キーサイト・テクノロジー(以下、キーサイト)は「人とくるまのテクノロジー展 2026 YOKOHAMA」(2026年5月27〜29日、パシフィコ横浜)に出展し、車載光ネットワーク向けのテストソリューションや、AIの信頼性確保ソリューションなどを展示した。
キーサイト・テクノロジー(以下、キーサイト)は「人とくるまのテクノロジー展 2026 YOKOHAMA」(2026年5月27〜29日、パシフィコ横浜)に出展し、車載光ネットワーク向けのテストソリューションなどを展示した。
ソフトウェア定義型車両(SDV)化の進行に伴い、自動車のE/E(電気/電子)アーキテクチャは、エンジン制御用やドアロック用など機能ごとに電子制御ユニット(ECU)を搭載して制御するドメインアーキテクチャから、右前方/左後方などゾーンで区切って統合し中央の高性能コンピューティング(HPC)で制御するゾーンアーキテクチャへと変わりつつある。
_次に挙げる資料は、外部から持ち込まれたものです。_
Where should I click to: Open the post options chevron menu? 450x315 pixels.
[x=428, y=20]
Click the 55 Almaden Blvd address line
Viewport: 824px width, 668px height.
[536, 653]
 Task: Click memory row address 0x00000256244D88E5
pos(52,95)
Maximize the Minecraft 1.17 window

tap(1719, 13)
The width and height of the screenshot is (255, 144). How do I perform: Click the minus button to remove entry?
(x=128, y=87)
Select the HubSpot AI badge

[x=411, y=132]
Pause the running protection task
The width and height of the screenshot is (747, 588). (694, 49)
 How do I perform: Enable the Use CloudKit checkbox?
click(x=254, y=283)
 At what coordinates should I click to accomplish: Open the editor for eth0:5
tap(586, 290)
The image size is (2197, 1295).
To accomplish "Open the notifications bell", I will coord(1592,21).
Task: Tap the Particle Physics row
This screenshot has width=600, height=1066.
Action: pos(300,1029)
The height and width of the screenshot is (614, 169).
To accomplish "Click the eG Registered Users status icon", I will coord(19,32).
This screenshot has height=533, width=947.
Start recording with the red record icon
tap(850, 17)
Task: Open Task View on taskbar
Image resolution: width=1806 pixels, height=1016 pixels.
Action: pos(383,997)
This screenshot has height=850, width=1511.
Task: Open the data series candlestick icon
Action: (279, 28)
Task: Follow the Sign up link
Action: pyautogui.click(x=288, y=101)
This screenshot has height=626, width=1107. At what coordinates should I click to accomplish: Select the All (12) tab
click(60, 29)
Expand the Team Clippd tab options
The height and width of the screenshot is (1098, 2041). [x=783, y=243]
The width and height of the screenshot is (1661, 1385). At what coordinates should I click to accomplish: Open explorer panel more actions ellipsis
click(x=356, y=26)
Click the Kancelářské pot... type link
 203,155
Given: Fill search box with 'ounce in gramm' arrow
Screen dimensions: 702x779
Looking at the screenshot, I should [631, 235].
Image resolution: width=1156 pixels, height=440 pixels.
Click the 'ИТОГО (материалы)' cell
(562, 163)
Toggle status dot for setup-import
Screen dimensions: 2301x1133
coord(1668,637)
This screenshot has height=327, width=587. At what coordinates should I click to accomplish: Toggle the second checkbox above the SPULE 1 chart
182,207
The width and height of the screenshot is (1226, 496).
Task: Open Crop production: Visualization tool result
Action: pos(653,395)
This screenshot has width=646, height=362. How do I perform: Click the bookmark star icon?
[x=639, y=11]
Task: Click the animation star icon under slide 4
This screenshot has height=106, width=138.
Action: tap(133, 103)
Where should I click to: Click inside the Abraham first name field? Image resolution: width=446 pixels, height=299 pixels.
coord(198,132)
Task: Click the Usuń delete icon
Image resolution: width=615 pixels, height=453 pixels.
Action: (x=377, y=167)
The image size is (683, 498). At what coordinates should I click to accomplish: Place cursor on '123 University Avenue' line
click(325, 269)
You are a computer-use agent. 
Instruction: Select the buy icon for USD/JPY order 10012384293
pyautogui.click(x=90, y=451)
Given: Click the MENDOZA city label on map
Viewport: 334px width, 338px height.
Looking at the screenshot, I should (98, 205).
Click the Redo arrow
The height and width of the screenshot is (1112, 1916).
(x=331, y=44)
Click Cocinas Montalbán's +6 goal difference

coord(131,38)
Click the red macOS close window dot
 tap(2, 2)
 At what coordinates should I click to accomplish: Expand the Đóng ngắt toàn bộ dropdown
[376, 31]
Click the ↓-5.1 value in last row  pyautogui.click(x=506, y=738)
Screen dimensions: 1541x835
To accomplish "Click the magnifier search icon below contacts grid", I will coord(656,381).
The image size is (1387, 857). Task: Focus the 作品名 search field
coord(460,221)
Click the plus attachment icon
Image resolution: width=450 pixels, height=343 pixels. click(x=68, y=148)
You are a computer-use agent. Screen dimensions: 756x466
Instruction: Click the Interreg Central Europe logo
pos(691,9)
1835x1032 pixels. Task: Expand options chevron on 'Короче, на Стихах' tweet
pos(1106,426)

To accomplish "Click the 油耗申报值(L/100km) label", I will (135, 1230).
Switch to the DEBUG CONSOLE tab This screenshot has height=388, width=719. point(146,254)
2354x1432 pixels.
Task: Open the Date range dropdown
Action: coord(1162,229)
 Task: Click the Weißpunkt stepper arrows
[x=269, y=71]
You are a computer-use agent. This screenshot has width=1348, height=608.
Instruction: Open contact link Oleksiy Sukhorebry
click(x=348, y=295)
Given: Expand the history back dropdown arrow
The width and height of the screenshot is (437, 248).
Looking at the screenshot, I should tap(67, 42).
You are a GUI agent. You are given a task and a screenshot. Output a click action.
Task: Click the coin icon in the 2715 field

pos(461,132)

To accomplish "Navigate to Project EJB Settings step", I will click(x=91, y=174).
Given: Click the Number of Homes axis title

また自動運転の進化などで通信データ自体も大容量化、高品質化が見込まれる。こういった背景から、車載ネットワークに、より高速かつ広帯域な光伝送を採用する取り組みが進んでいる。
この流れを受け、キーサイトは車載の光イーサネット向けテストソリューション「nGBASE-AU 光車載イーサネット・テスト・ソリューション」を開発。日本では2026年4月に発表していて、国内展示は今回が初めてになる。車載イーサネット規格の「IEEE 802.3cz Amendment 7」「Open Alliance TC7テストハウス仕様」に完全準拠していて、同社の光オシロスコープ「N1092A/N1092C」で使用可能だ。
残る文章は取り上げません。